▸ **What you will do**
Can you restate the items below, starting at the line containing "Where should I click to: Select" and ending at the line containing "click(1268, 112)", with "Application fee" swapped for "Enrollment fee" and nothing else altered? Leave out the pictures.

--- START OF Dataset extract ---

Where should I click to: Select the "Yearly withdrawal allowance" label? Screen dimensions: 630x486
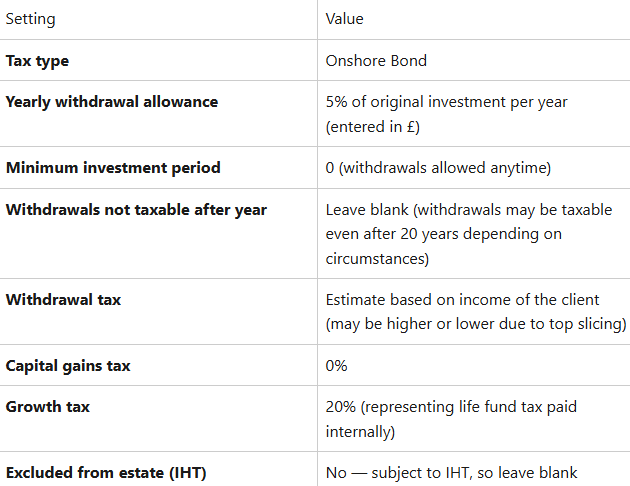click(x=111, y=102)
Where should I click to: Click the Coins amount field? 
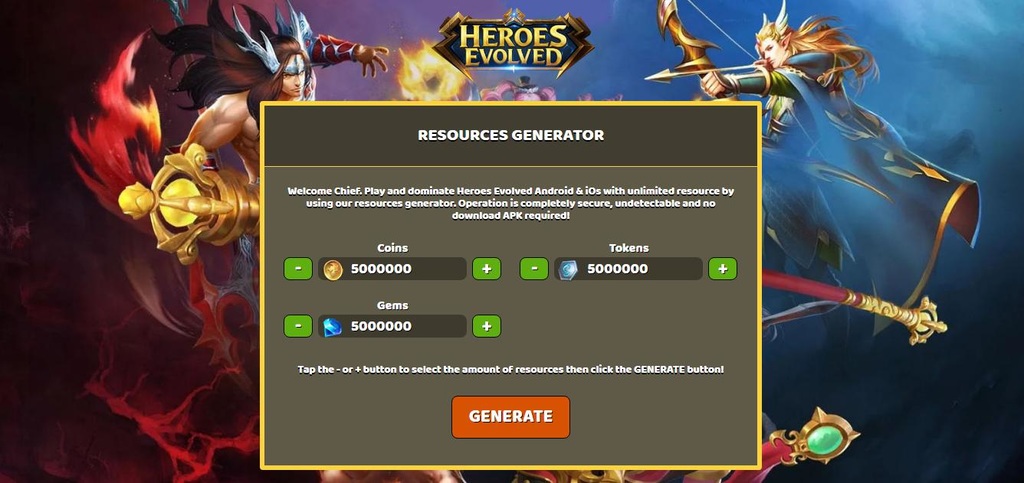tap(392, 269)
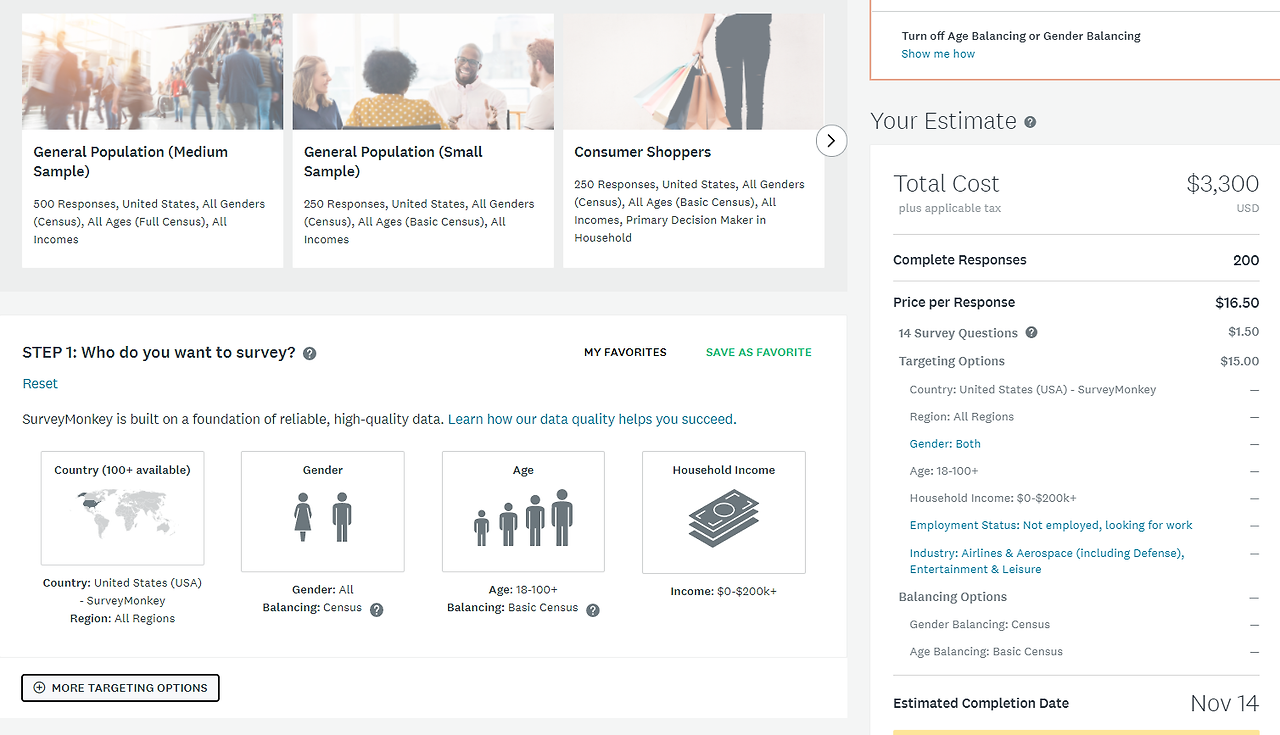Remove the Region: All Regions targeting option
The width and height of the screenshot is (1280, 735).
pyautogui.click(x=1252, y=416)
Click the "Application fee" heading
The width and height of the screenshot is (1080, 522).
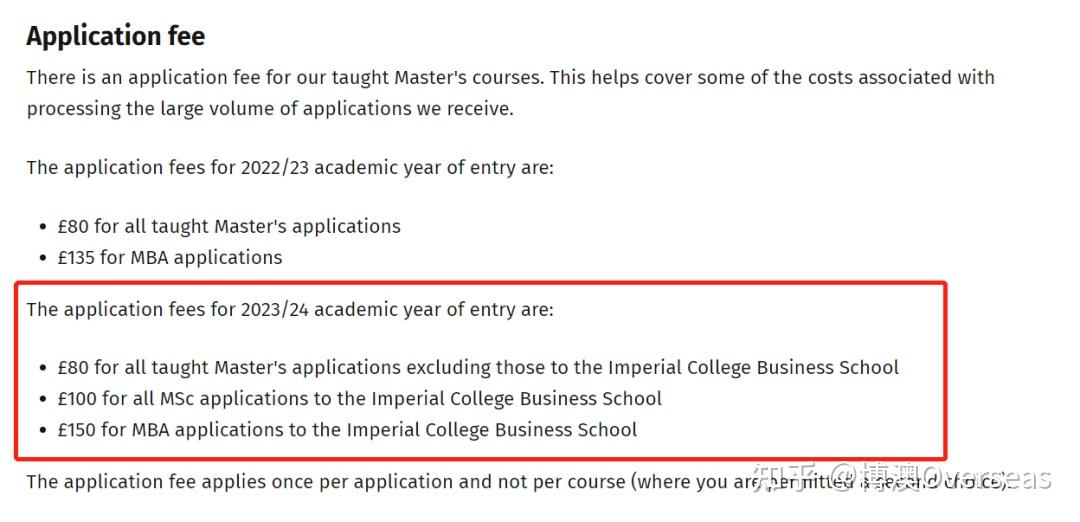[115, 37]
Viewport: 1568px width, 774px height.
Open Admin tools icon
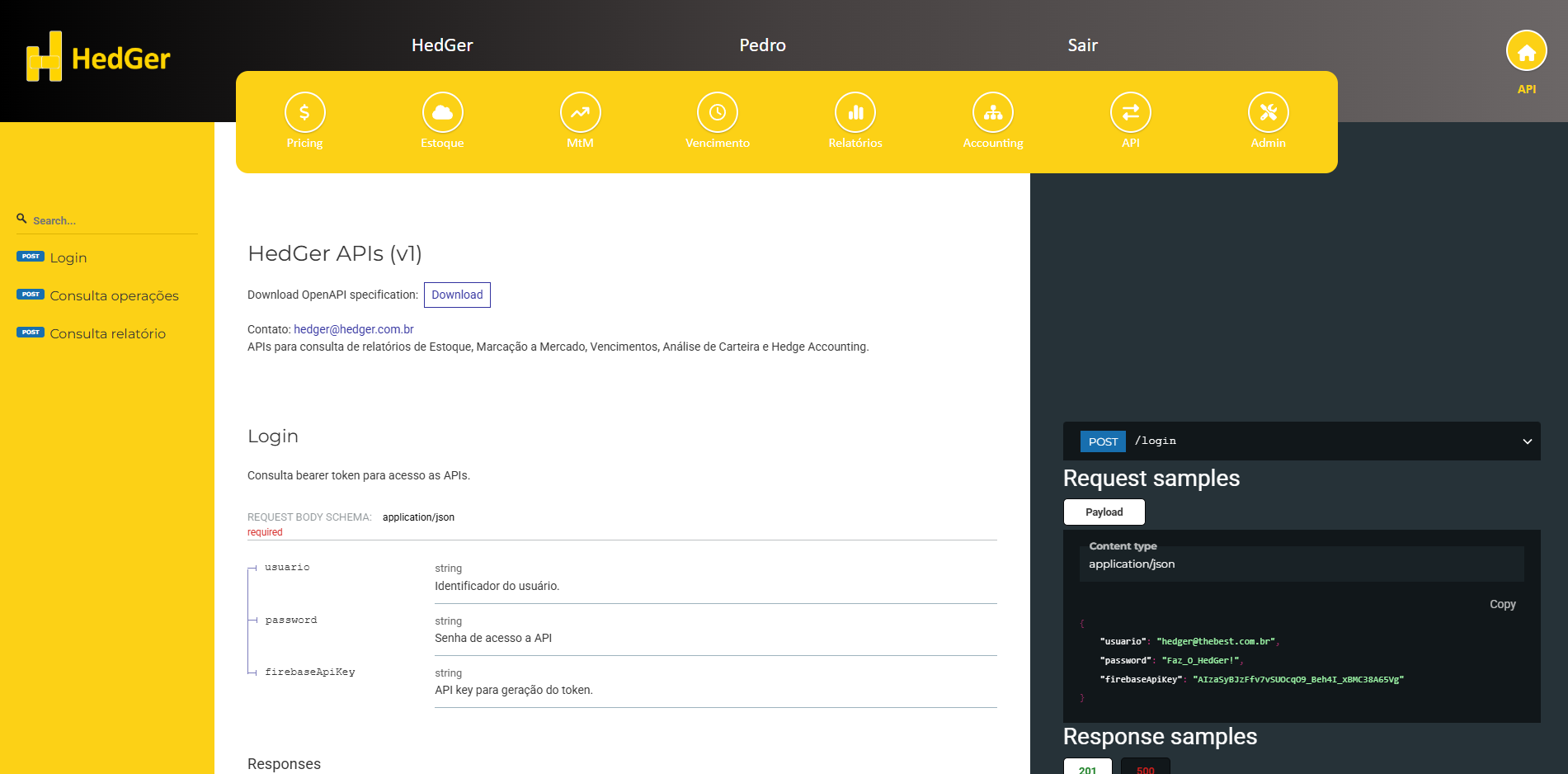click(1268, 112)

--- END OF Dataset extract ---
--- START OF Dataset extract ---

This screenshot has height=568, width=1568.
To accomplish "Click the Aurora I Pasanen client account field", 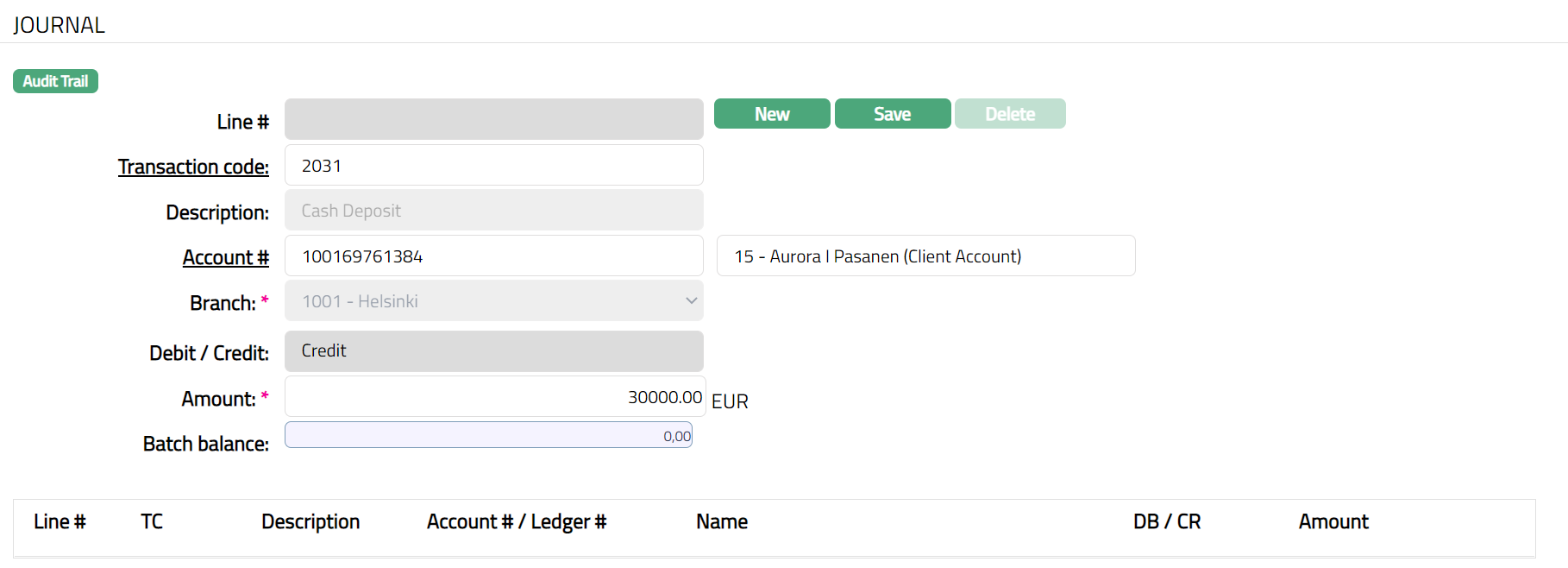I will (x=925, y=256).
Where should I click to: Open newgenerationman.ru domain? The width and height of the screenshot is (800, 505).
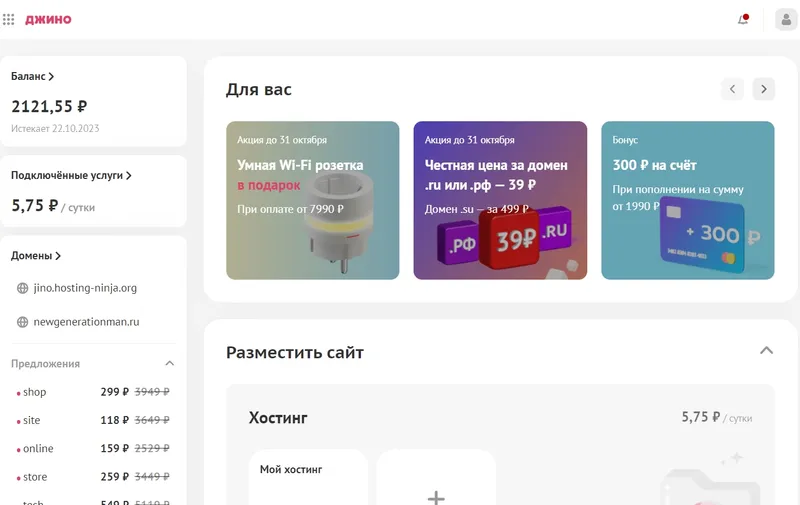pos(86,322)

--- END OF Dataset extract ---
--- START OF Dataset extract ---

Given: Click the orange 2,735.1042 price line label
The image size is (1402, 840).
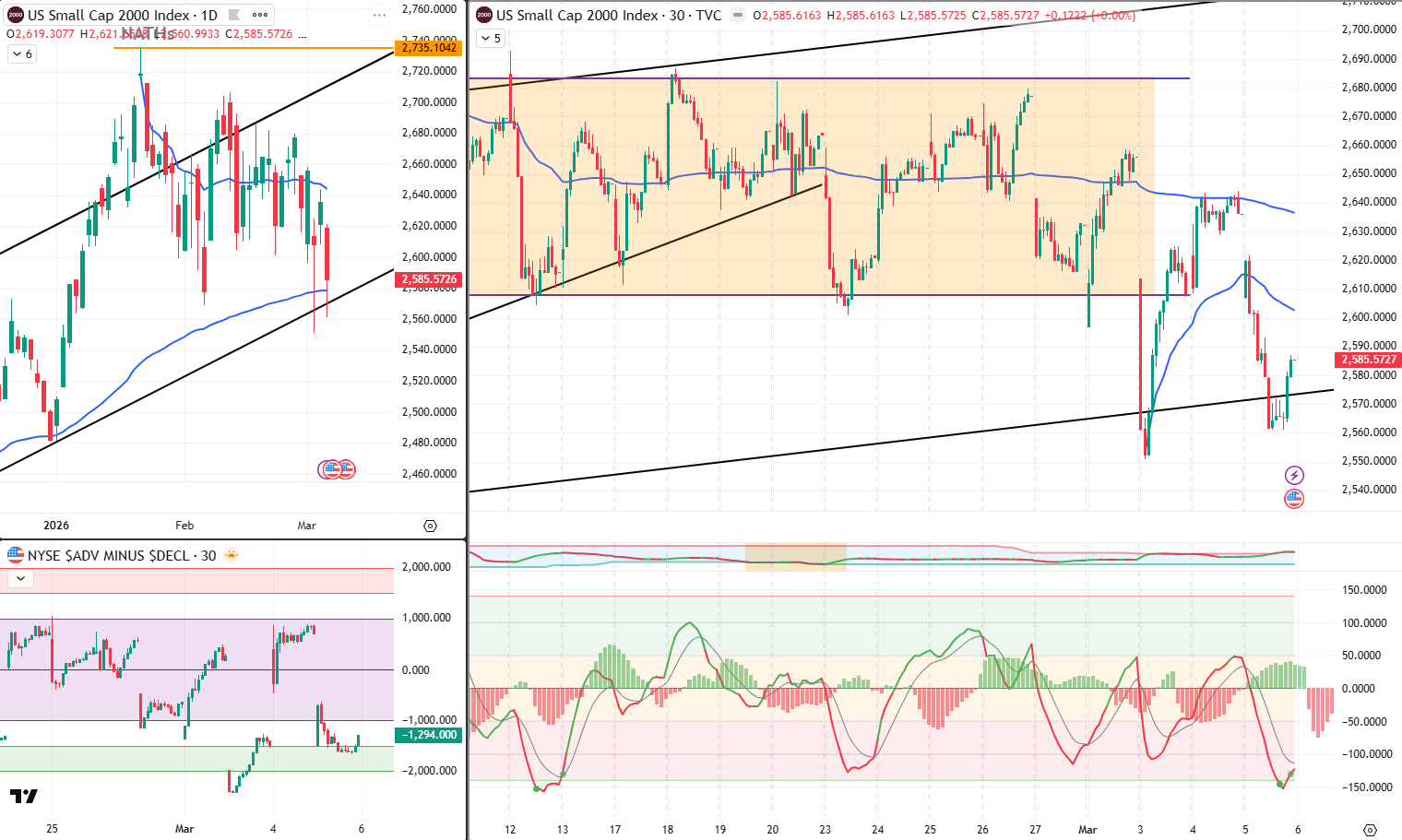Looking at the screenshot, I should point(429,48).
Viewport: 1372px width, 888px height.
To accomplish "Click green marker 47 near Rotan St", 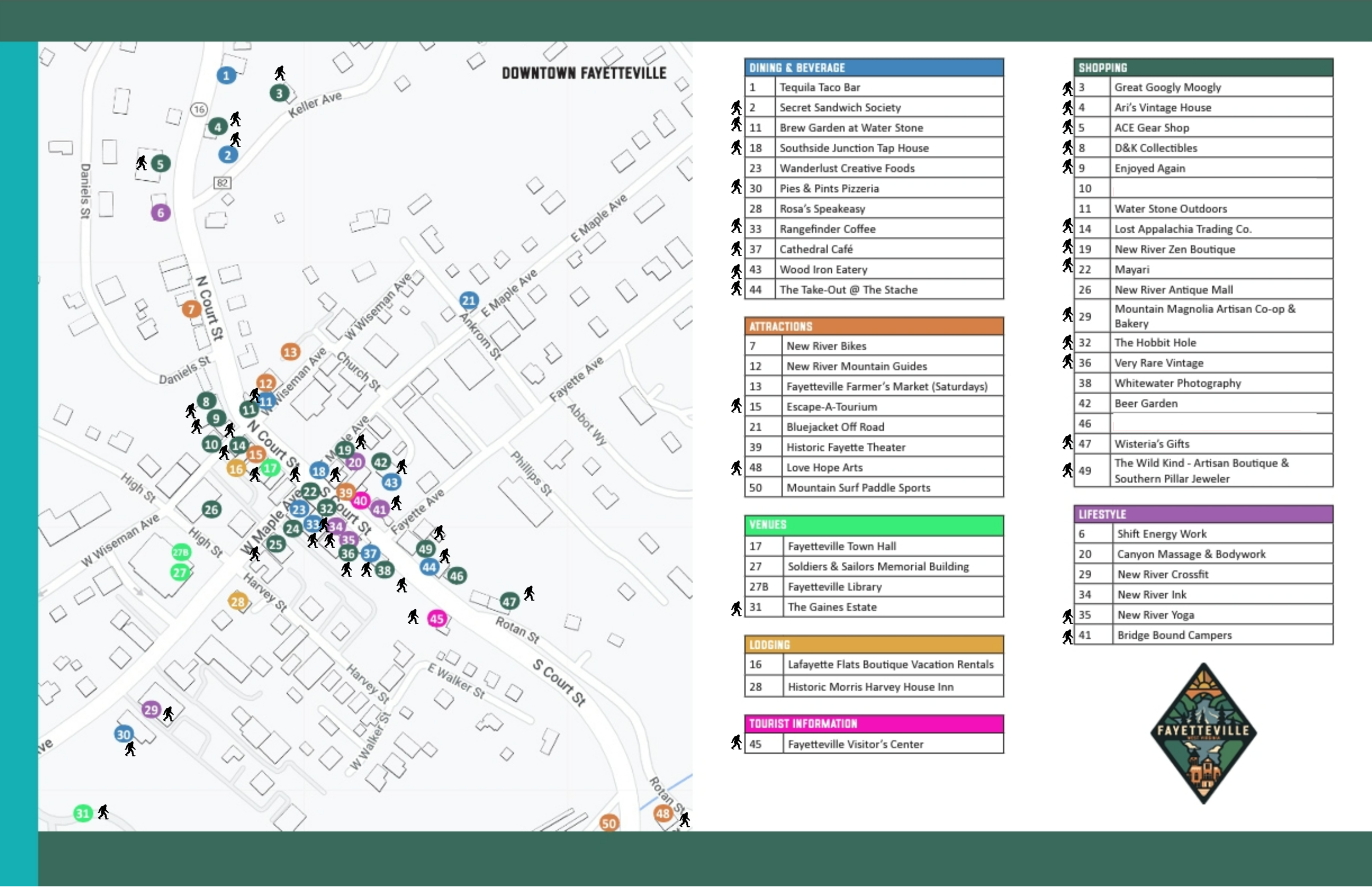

--- END OF Dataset extract ---

▸ **Response**
Where should I click to: Select the "Yearly withdrawal allowance" label? Screen dimensions: 630x486
click(x=111, y=102)
Where should I click to: Click the Coins amount field? 
tap(392, 269)
Remove the Region: All Regions targeting option
The width and height of the screenshot is (1280, 735).
pyautogui.click(x=1252, y=416)
Click the "Enrollment fee" heading
The width and height of the screenshot is (1080, 522).
[115, 37]
Viewport: 1568px width, 774px height.
Open Admin tools icon
click(1268, 112)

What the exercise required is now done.